Take That liefern in der Stuttgarter Schleyerhalle beste Unterhaltung und starke Musik. Dass nicht mehr so gekreischt wird wie früher, vermisst man nicht. Denn es gibt Ersatz.

Stuttgart - In Würde älter zu werden ist für niemanden leicht, für Popstars noch etwas schwerer – und für Boygroup-Musiker eigentlich fast nicht möglich. Wer diesen Job also mit Mitte vierzig noch ausübt, sollte dafür gute Gründe haben. Die denkbar besten Motive, um diesen Status weiterzuleben, demonstrierten Mark Owen, Gary Barlow und Howard Donald nun in der Schleyerhalle: Spaß an der Arbeit, ungebrochene Lust auf das Showbiz.

 

Dass man, zum Trio geschrumpft, statt einst Stadien nun nur noch Hallen und statt früher 40 000 nur noch 7000 Fans bespielt: Mit derlei Randnotizen halten sich Take That anno 2015 nicht weiter auf. Wer damit ein Problem hat, soll halt alleine weiterziehen (wie Robbie Williams) oder Psychiater werden (wie der 2014 ausgestiegene Jason Orange). Und das Publikum, das nicht mehr kommt? Dem entgeht eben eine hochprofessionelle Zweistunden-Show, lustvoll anzuschauen und temporeich durchinszeniert – drunter machen es die Briten nämlich nicht.

Die Bühne, zu Beginn als englisches Gaukler- und Marketender-Szenario gestaltet, dann als niedliche Unterwasserwelt, schließlich in Geisha- und Samurai-Optik und in minimalistisch-digitalem Design gehalten: ein (Kostüm-)Fest für’s Auge, ein farbenprächtiges und ab und an herrlich sinnfreies Spektakel auf drei Ebenen.
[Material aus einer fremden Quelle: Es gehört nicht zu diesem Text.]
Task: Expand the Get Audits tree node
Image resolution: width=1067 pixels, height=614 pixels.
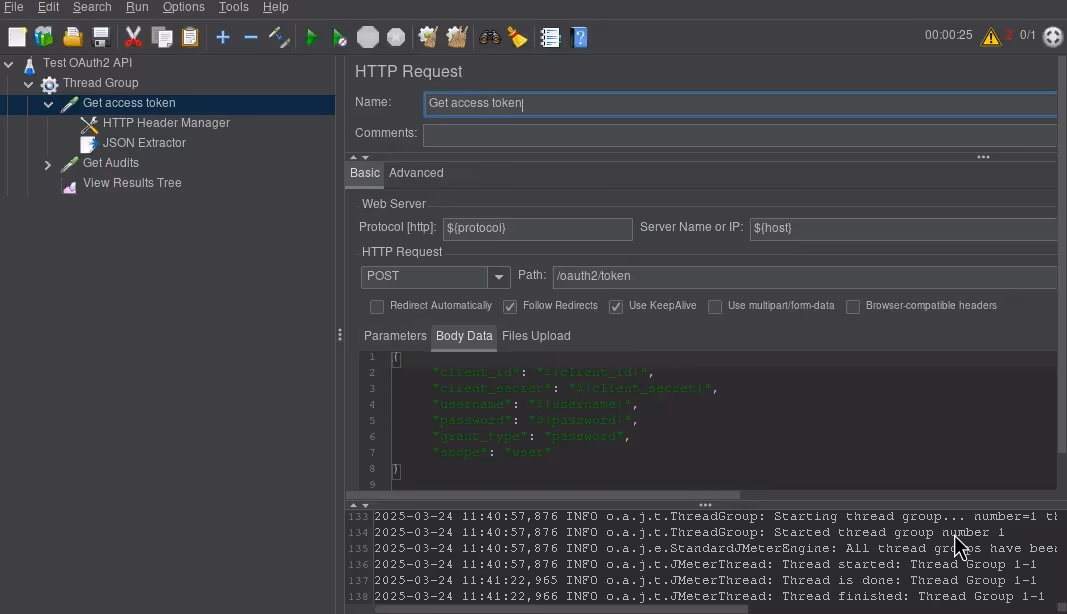Action: tap(47, 164)
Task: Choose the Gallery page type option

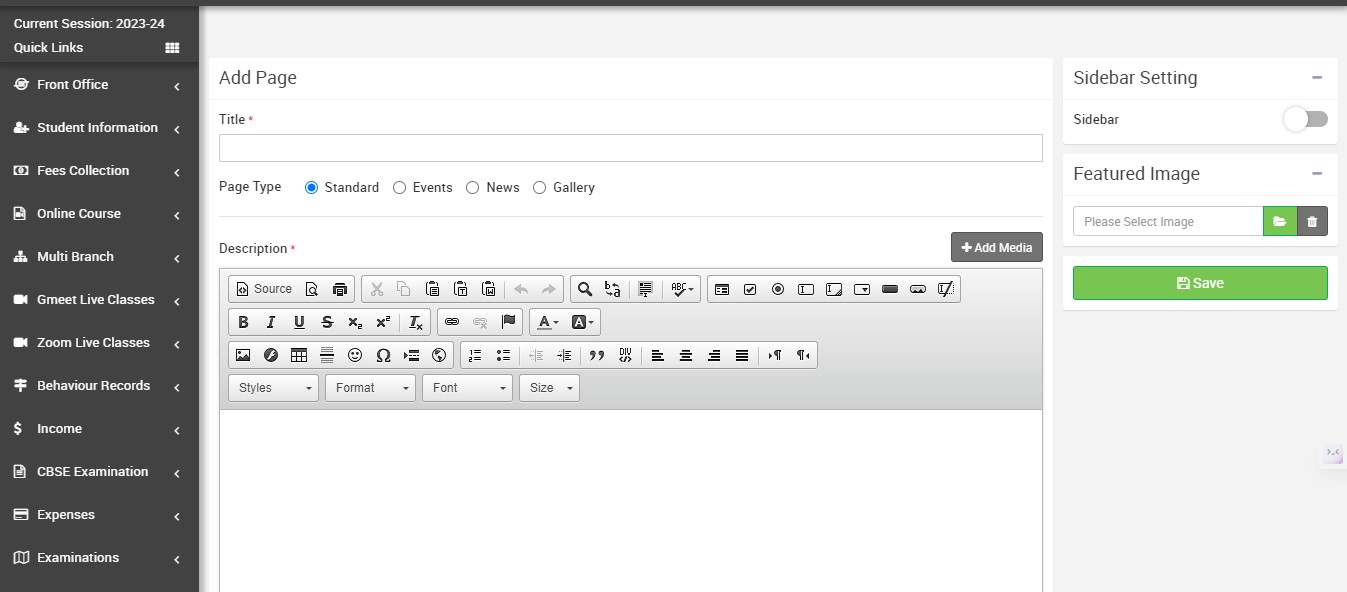Action: (x=540, y=187)
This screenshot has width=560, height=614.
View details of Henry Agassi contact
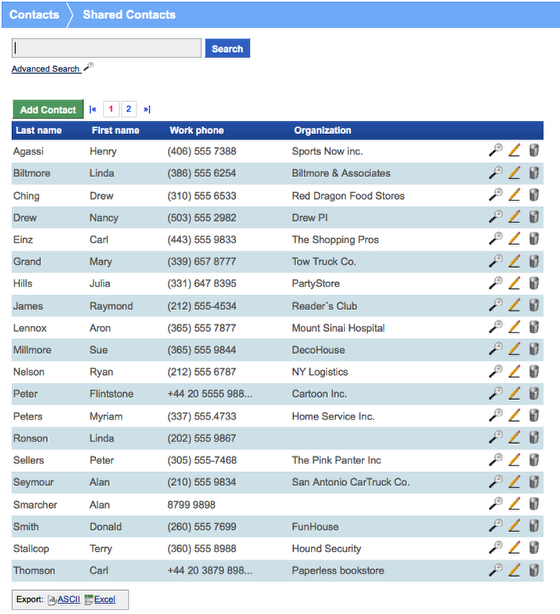pyautogui.click(x=495, y=150)
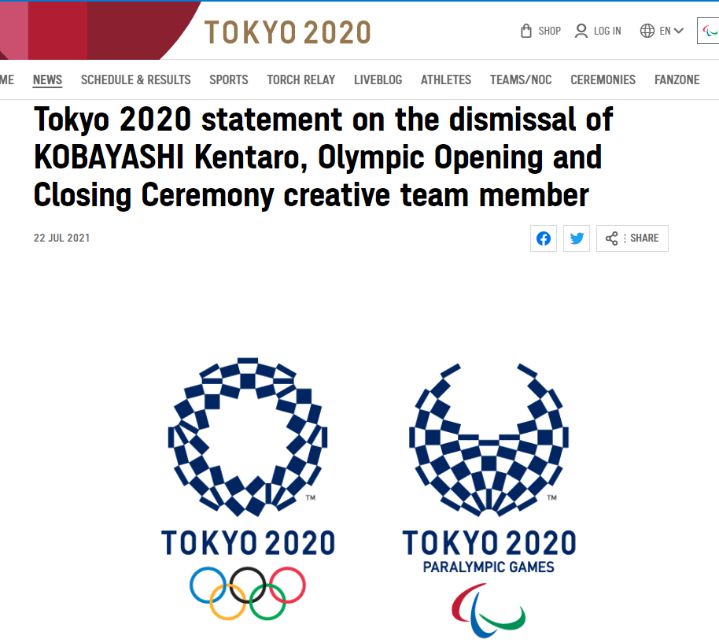The image size is (719, 643).
Task: Go to the Sports section
Action: click(x=228, y=80)
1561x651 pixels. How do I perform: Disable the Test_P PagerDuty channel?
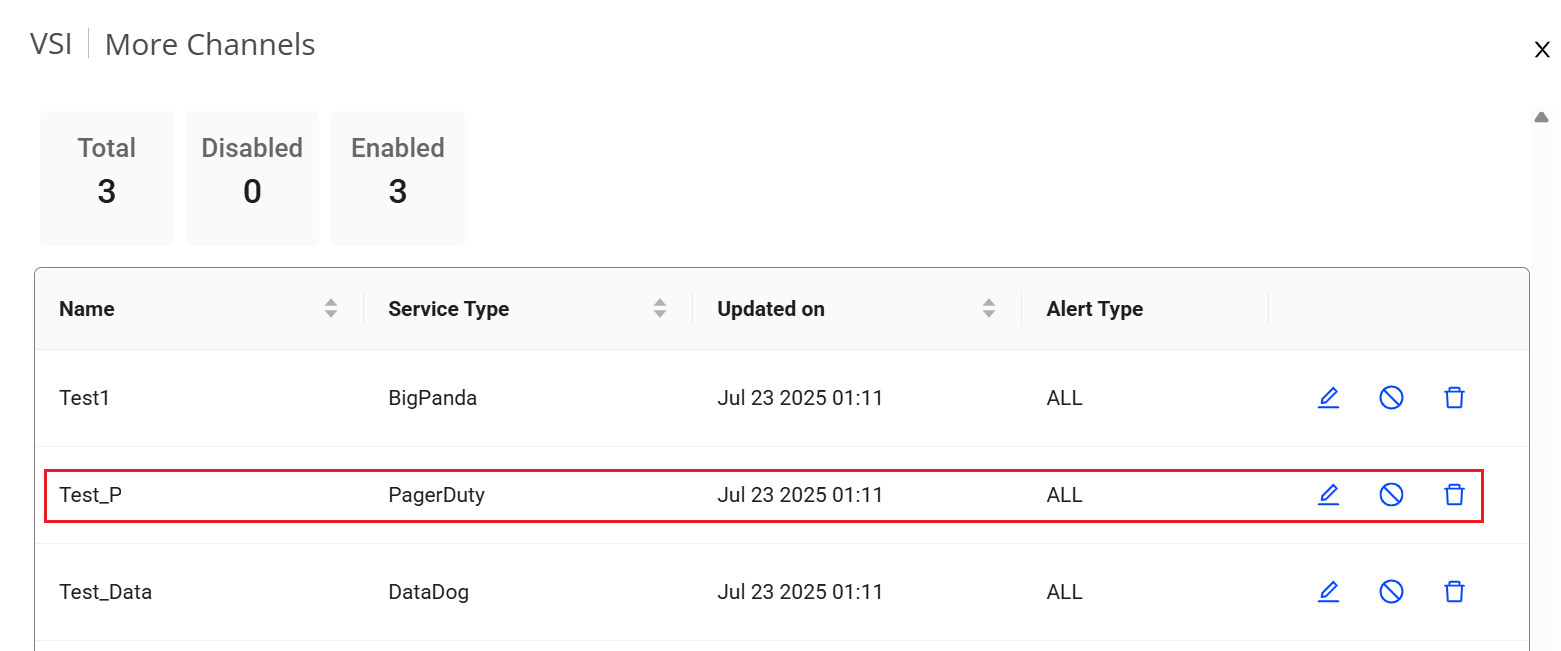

Atmosphäre wie beim Klassentreffen

Dass Mark & Co. ihre Choreografien nicht mehr ganz so mühelos wegtanzen wie vor zwanzig Jahren, dass in Stuttgart nicht mehr Kreischalarm, sondern eher Klassentreffen-Atmosphäre herrscht? Nebensächlichkeiten, inzwischen auch für’s Publikum. Anno 2015 werden bei einem Take-That-Konzert nicht mehr pubertäre Hormonschübe kompensiert, sondern man feiert ein Wiedersehen mit dem süßen Vogel der eigenen Jugend, gönnt sich einen Besuch in der Traummaschine der Entertainment-Branche, bei dem man die ganze Skala an Gefühlen von Euphorie bis Melancholie auf- und absurft. Und nicht zuletzt zwei Stunden lupenreinen Pop auf passablem bis prächtigem Niveau zu hören bekommt.

Denn was die Songs betrifft, haben die Briten einfach Asse haufenweise im Ärmel. „Pray“, „Back for good“ und „Never forget“ zeigen sich als makellose Hymnen ohne Verfallsdatum, „Get ready for it“ oder „Hold up a Light“ sorgen mit glamourösem Dance-Rock für Tempo und Dynamik, und „Could it be magic“ und „Relight my Fire“ machen als hi-energy-Tanzmusik die Schleyerhalle zur Großraum-Disco. Gespielt wird das von einer engagierten Band kompakt und punktgenau, wenn auch einen Tick zu brav. Beim nächsten Mal etwas mehr Biss im Sound – und der Weg von der Boygroup zur Popband könnte für Take That noch in ungeahnte Sphären führen.